▶ _TASK BRIEF_: In the entries below, count every line containing "will". Reply with the number alone.
### INPUT DATA
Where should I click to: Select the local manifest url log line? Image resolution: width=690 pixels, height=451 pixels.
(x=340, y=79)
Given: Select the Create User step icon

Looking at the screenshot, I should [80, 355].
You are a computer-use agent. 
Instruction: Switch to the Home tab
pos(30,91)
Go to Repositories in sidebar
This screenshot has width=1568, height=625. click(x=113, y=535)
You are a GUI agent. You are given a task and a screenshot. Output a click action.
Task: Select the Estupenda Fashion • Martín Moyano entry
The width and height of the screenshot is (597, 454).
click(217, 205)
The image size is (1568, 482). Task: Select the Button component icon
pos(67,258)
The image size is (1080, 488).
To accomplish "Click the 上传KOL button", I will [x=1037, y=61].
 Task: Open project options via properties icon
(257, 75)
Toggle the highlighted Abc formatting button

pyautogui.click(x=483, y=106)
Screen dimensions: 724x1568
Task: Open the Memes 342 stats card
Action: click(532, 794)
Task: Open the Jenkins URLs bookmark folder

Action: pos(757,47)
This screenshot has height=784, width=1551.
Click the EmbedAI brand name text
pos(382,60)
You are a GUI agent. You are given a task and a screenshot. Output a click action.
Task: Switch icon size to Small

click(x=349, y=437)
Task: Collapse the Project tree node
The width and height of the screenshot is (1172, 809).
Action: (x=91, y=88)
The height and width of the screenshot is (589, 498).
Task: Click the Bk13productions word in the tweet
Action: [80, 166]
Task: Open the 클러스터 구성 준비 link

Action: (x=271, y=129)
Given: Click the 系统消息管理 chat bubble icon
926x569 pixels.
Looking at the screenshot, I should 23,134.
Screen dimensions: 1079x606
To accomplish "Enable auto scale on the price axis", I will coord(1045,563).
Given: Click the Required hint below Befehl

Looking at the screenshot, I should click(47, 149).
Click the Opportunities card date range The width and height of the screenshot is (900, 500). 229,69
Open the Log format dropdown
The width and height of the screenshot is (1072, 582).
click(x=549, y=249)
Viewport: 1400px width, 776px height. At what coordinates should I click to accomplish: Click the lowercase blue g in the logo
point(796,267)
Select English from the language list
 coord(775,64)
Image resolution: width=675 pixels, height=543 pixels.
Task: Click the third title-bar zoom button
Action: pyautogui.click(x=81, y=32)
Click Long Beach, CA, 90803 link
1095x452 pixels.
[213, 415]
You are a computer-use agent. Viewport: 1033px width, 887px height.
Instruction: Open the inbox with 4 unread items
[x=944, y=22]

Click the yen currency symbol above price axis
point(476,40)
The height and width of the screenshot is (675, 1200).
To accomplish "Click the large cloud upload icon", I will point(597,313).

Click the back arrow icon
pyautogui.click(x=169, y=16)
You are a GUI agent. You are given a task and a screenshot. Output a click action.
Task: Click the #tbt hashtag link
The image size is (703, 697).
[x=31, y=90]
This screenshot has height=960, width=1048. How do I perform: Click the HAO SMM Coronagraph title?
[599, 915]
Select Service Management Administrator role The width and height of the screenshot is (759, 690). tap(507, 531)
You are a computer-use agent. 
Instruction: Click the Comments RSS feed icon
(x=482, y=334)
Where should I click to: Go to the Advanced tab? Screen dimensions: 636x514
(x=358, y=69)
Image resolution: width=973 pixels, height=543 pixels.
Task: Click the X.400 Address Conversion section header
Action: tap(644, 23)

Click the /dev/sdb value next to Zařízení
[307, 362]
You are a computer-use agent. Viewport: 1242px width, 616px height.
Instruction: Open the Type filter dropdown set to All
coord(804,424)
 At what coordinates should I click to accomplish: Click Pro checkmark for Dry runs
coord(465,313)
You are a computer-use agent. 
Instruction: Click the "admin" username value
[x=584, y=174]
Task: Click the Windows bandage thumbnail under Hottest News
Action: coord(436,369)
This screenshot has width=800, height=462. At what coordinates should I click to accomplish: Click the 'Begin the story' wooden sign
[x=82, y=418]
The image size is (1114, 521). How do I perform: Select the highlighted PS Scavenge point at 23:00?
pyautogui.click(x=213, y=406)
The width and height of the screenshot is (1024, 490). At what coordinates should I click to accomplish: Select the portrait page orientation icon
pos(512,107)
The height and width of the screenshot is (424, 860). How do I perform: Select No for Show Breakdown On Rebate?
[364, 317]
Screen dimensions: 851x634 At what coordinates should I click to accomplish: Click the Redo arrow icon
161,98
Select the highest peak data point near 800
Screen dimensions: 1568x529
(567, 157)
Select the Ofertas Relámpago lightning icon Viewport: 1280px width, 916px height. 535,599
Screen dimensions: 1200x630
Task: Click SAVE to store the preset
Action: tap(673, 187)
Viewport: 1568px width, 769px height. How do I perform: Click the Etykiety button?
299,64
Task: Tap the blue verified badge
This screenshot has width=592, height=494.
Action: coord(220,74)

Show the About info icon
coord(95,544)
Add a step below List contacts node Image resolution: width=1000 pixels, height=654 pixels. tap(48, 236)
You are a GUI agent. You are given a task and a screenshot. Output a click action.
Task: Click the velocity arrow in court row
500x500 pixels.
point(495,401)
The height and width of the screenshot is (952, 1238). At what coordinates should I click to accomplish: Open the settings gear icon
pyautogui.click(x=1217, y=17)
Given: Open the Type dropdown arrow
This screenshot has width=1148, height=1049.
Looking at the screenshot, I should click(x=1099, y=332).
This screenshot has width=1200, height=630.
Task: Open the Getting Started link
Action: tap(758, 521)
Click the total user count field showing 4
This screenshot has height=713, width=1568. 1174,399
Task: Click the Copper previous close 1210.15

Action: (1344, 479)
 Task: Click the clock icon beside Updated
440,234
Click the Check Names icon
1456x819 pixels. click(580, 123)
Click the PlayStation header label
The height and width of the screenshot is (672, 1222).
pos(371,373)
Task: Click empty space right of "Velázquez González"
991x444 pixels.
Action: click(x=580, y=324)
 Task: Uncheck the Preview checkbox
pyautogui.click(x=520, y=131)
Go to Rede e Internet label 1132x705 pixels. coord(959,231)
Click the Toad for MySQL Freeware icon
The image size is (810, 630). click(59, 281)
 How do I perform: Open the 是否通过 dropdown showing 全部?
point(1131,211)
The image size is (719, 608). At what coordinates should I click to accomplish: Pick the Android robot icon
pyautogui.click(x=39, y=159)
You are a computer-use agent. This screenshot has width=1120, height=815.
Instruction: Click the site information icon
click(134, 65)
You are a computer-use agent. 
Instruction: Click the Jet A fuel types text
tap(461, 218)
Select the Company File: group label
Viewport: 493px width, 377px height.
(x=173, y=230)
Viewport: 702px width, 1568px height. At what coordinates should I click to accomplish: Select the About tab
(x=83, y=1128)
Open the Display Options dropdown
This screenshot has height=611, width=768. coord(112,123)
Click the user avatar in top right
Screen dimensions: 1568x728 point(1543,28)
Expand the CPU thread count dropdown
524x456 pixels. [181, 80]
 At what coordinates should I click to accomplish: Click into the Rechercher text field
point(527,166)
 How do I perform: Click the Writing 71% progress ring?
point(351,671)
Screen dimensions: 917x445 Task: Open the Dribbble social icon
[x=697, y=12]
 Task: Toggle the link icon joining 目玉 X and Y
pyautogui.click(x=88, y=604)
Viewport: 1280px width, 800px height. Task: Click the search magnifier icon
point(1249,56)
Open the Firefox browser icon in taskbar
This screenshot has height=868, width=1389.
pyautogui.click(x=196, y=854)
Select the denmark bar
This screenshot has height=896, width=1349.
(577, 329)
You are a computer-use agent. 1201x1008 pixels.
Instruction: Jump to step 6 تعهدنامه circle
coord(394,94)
######
▶ _EXPECTED ANSWER_: 3